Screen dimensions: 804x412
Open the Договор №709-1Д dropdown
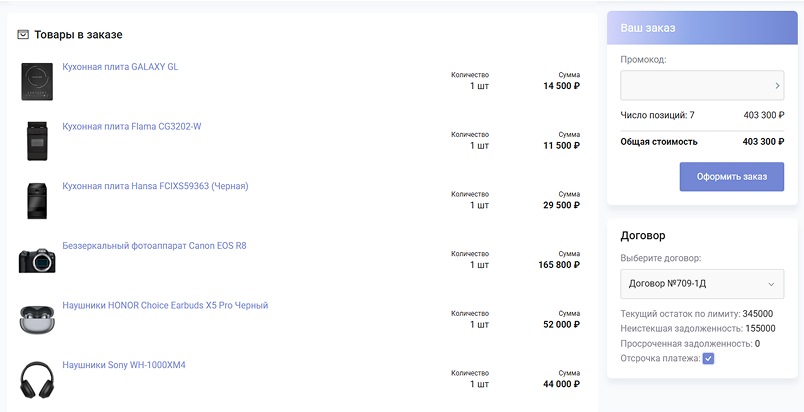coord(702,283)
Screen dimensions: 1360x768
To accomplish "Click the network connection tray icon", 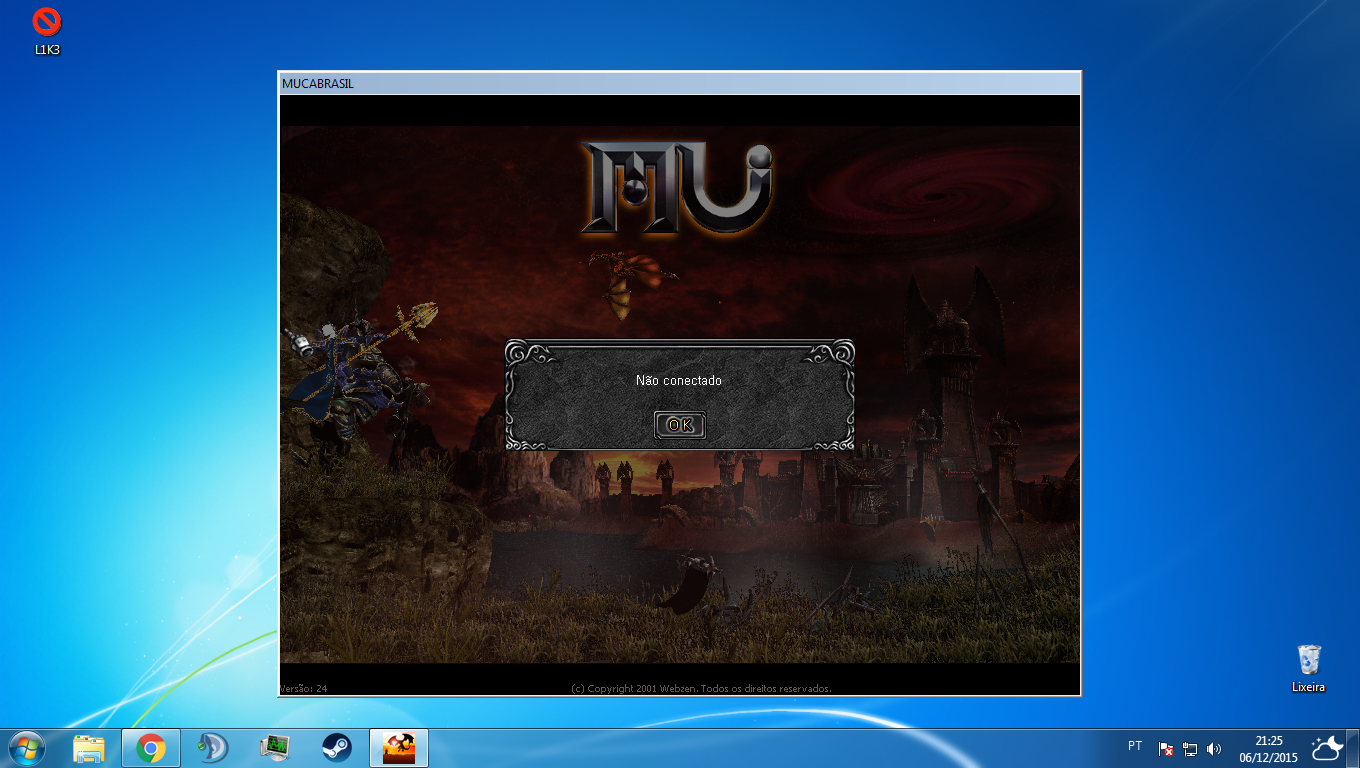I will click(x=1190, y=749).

..........

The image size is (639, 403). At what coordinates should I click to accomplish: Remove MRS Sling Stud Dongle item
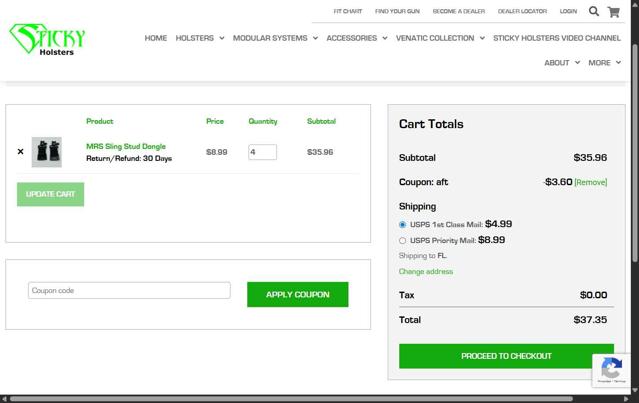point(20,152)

..........

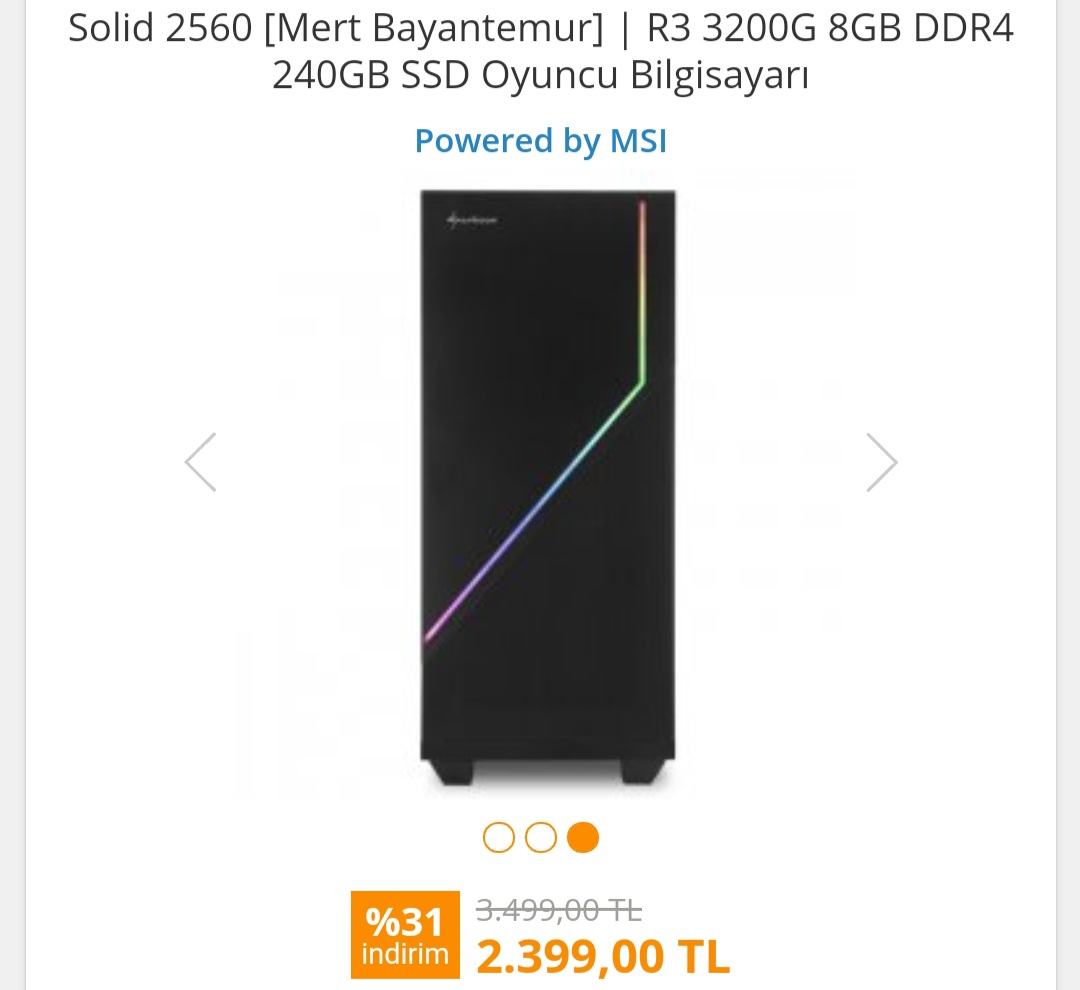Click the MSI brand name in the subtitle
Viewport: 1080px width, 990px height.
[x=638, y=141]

..........

Retype the records starting at the line containing "Click the MSI brand name in the subtitle" and ending at the line containing "[x=638, y=141]", with both of those lines included. Omit the pictures.

WRITTEN ANSWER:
Click the MSI brand name in the subtitle
Viewport: 1080px width, 990px height.
[x=638, y=141]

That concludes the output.